▶ [Exercise prompt]: Your task is to transcribe, word for word, the line containing "Viewport: 812px width, 508px height." and all lines that follow it to the end of the entries. Leave out the pictures.

-------

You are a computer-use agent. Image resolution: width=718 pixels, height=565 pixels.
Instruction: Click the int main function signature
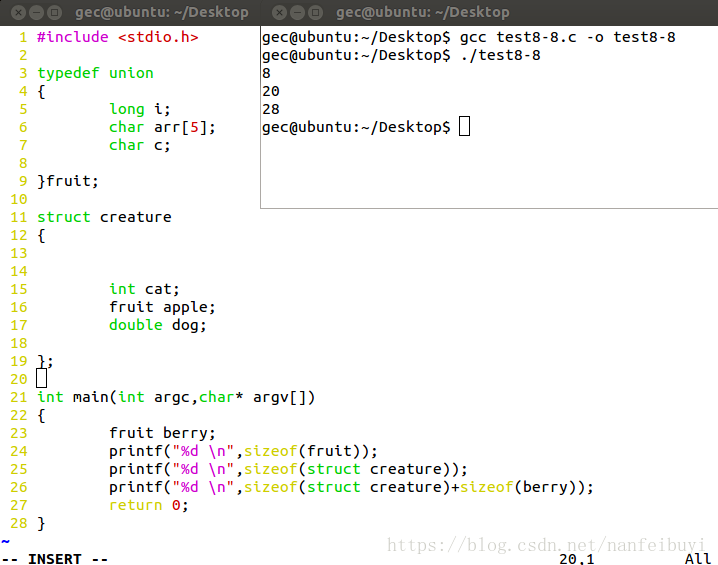(176, 397)
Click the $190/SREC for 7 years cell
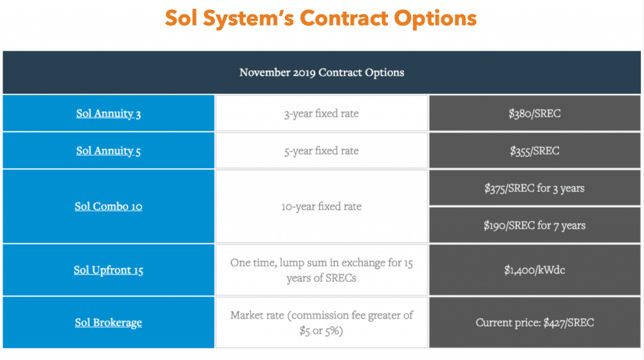The width and height of the screenshot is (644, 360). pyautogui.click(x=535, y=225)
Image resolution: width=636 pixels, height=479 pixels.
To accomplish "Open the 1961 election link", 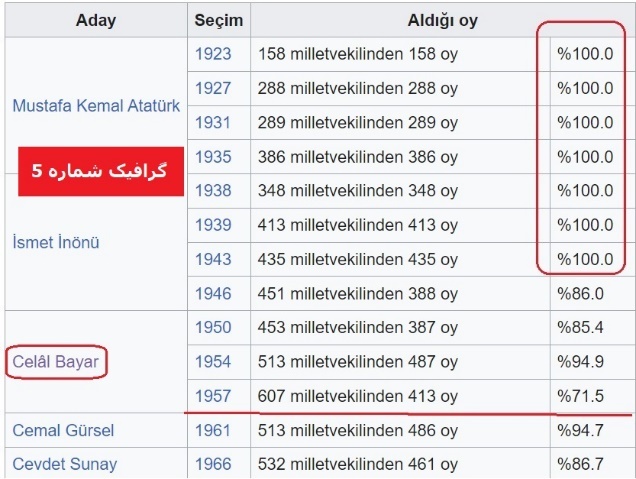I will click(213, 430).
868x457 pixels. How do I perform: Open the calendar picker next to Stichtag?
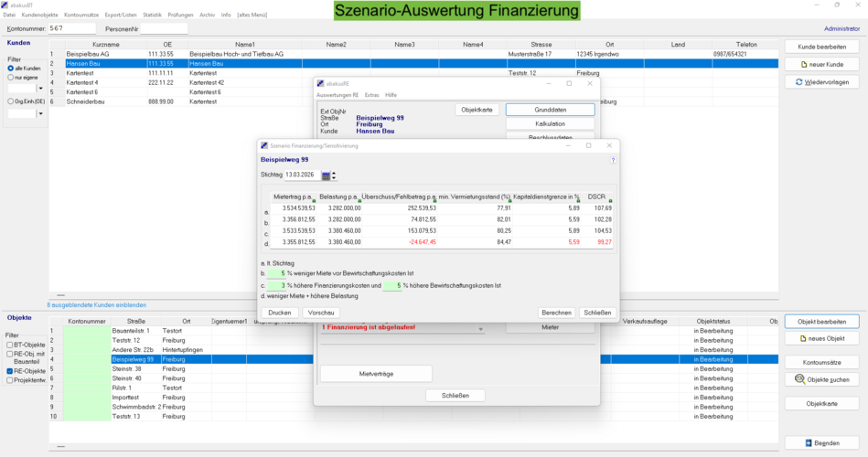tap(325, 175)
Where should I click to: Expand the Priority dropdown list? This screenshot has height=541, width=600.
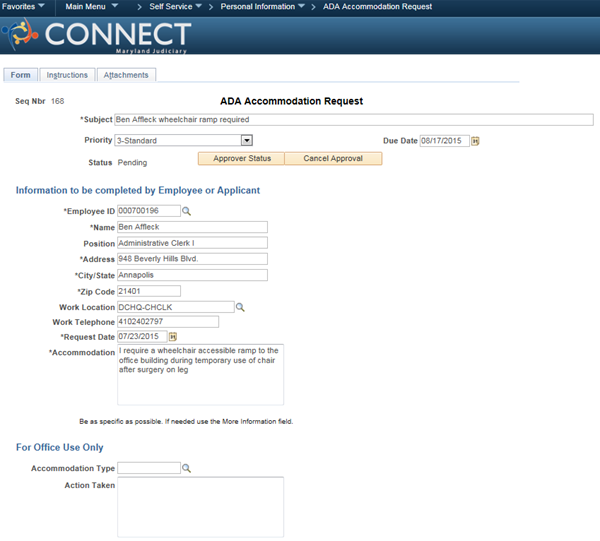[x=246, y=141]
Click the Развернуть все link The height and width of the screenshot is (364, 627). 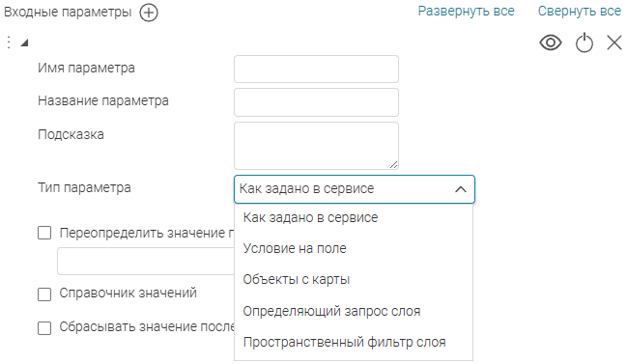(x=467, y=12)
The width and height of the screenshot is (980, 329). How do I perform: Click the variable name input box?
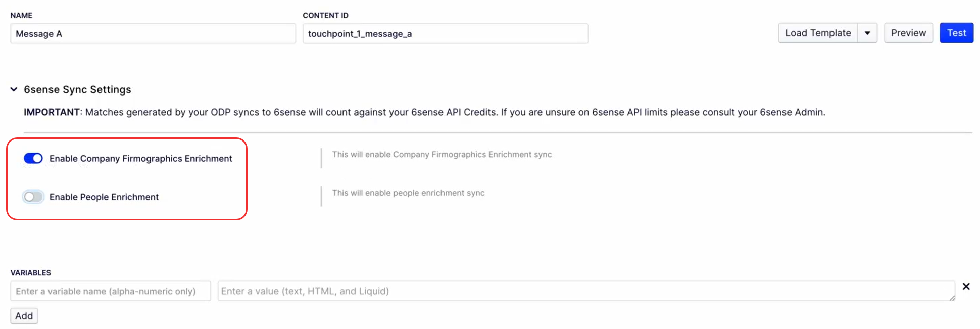tap(111, 291)
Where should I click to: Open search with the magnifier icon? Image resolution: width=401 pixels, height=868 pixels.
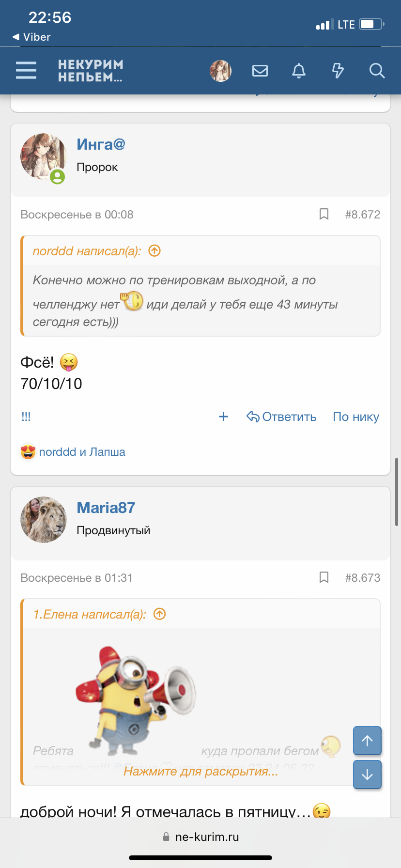[377, 71]
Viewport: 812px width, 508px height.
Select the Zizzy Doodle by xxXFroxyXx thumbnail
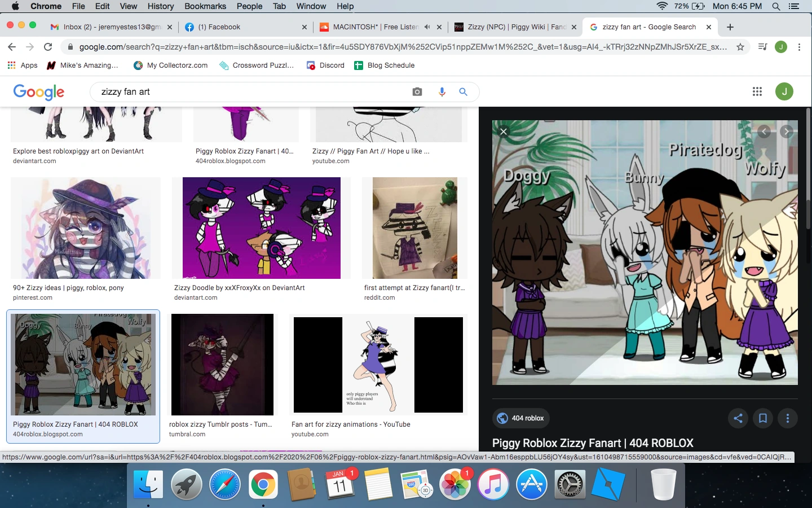click(x=261, y=228)
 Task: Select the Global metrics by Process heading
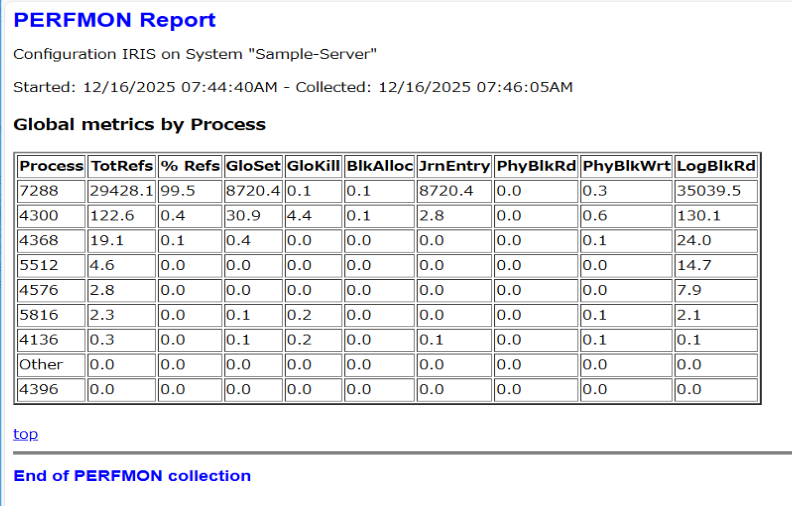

-------

▶ [Solved problem]:
Viewport: 812px width, 508px height.
Select the Zizzy Doodle by xxXFroxyXx thumbnail
click(x=261, y=228)
 Task: Select the Global metrics by Process heading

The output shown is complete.